Ein hoher Fleischanteil wird häufig als zentrales Qualitätsmerkmal beworben. Die Prozentzahl allein sagt jedoch weniger aus, als es zunächst scheint.
Zunächst musst du unterscheiden, ob der Wert frisches Fleisch, getrocknete tierische Bestandteile, Innereien oder eine zusammengefasste Kategorie bezeichnet. Zusätzlich spielt der Wasseranteil eine große Rolle.
Ein Futter mit 70 Prozent frischen tierischen Zutaten ist nicht automatisch proteinreicher als ein anderes Produkt mit niedrigerer Prozentangabe, wenn dort stärker konzentrierte getrocknete Proteinquellen eingesetzt werden.
Auch Hunde benötigen nicht den höchstmöglichen Fleischanteil, sondern ausreichend Protein und essenzielle Aminosäuren zusammen mit allen weiteren notwendigen Nährstoffen.

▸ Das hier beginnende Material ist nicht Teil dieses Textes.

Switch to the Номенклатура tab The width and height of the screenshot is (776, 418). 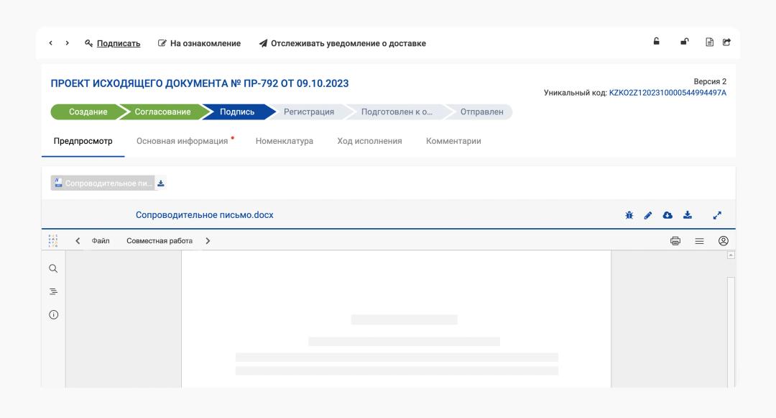tap(284, 141)
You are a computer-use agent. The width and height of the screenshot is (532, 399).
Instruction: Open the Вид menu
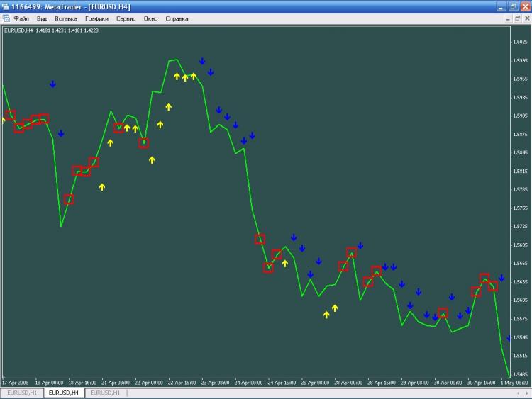pyautogui.click(x=42, y=18)
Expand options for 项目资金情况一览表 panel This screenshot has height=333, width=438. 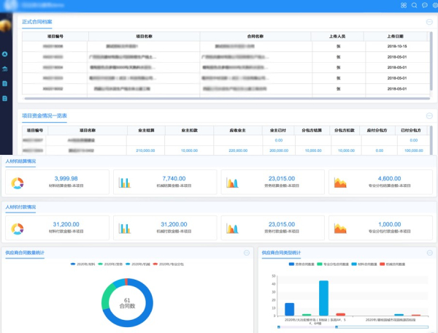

Deshalb solltest du einen extrem hohen Fleischanteil nicht isoliert als Kaufargument betrachten.
Wie erkennst du den Energiegehalt eines Hundefutters?
Für die tägliche Futtermenge ist der Energiegehalt besonders wichtig. Zwei Futtermittel können ähnlich aussehen und trotzdem sehr unterschiedliche Kalorienmengen pro 100 Gramm liefern.
Bei Trockenfutter ist die Energiedichte meist höher als bei Nassfutter, weil wesentlich weniger Wasser enthalten ist. Deshalb benötigt dein Hund von Trockenfutter normalerweise eine kleinere Grammmenge.
Wenn der Energiegehalt auf der Verpackung oder in den Herstellerinformationen angegeben ist, kann er dir helfen, verschiedene Produkte besser zu vergleichen und die Futtermenge einzuschätzen.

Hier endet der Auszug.